#### [The problem]
Please reproduce the passage of the modular simulator text word for word, beginning at the words that have "Using the new" and stopping after "future GROMACS version)".

#### [Text block]
########################################

ModularSimulator => Elements [ label = "Schedule run functions for schedulingStep" ];
Elements box Elements [label = "for element in Elements\n element->scheduleTask(scheduleStep)" ];
Elements =>> TaskQueue [ label = "Push task" ];
Elements note TaskQueue [ label = "The elements have now registered everything they will need to do for schedulingStep.", textbgcolor="yellow" ];
ModularSimulator note ModularSimulator [ label = "schedulingStep++", textbgcolor="yellow" ];
ModularSimulator box TaskQueue [ label = "end loop: while(not nextNeighborSearchingStep)" ];
--- [ label = "populateTaskQueue()" ];
ModularSimulator note ModularSimulator [ label = "schedulingStep == N + nstlist\nsimulationStep == N", textbgcolor="yellow" ];
\endmsc
## Acceptance tests and further plans
Acceptance tests which need to be
fulfilled to make the modular simulator the default code path:
* End-to-end tests pass on both `do_md` and the new loop in
Gitlab pre- and post-submit pipelines
* Physical validation cases pass on the new loop
* Performance on different sized benchmark cases, x86 CPU-only
and NVIDIA GPU are at most 1% slower -
https://github.com/ptmerz/gmxbenchmark has been developed to
this purpose.
After the MD bare minimum, we will want to add support for
* Pulling
* Full support of GPU (current implementation does not support
GPU update)
Using the new modular simulator framework, we will then explore
adding new functionality to GROMACS, including
* Monte Carlo barostat
* hybrid MC/MD schemes
* multiple-time-stepping integration
We will also explore optimization opportunities, including
* re-use of the same queue if conditions created by user input are
sufficiently favorable (by design or when observed)
* simultaneous execution of independent tasks
We will probably not prioritize support for (and might consider
deprecating from do_md in a future GROMACS version)

########################################

#### [Supplied data]
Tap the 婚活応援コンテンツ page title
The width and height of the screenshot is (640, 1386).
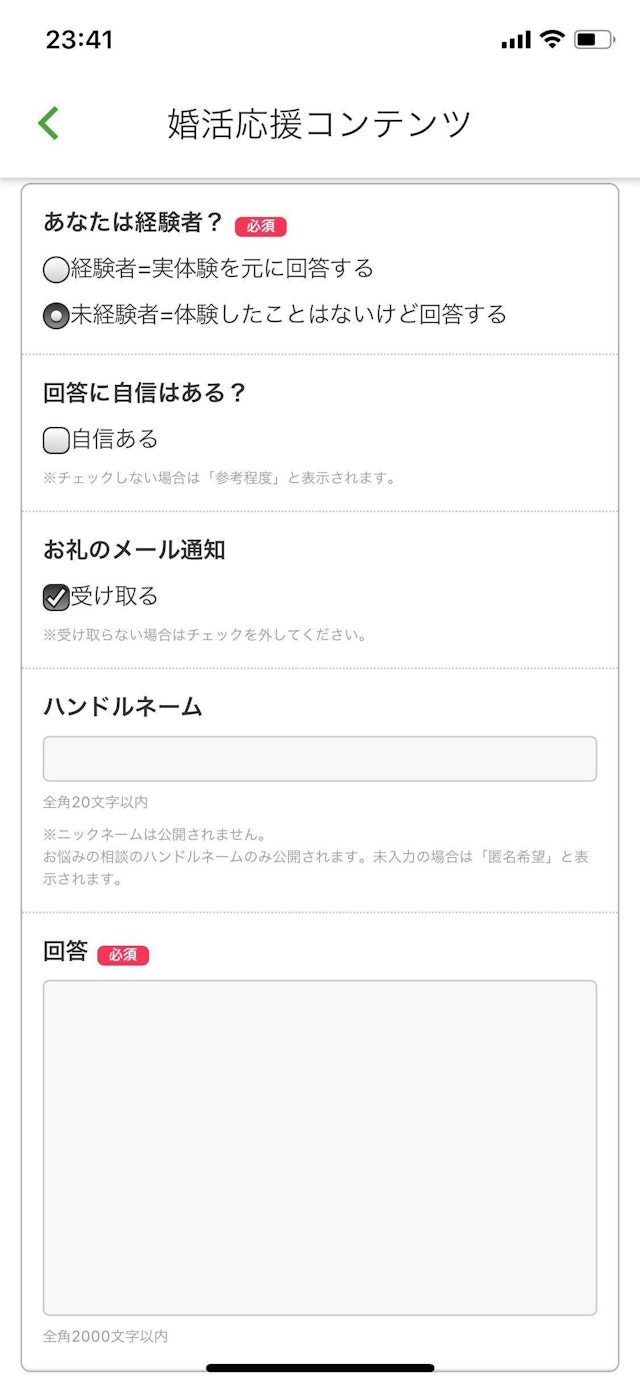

########################################

#### [Task result]
Using the new modular simulator framework, we will then explore
adding new functionality to GROMACS, including
* Monte Carlo barostat
* hybrid MC/MD schemes
* multiple-time-stepping integration
We will also explore optimization opportunities, including
* re-use of the same queue if conditions created by user input are
sufficiently favorable (by design or when observed)
* simultaneous execution of independent tasks
We will probably not prioritize support for (and might consider
deprecating from do_md in a future GROMACS version)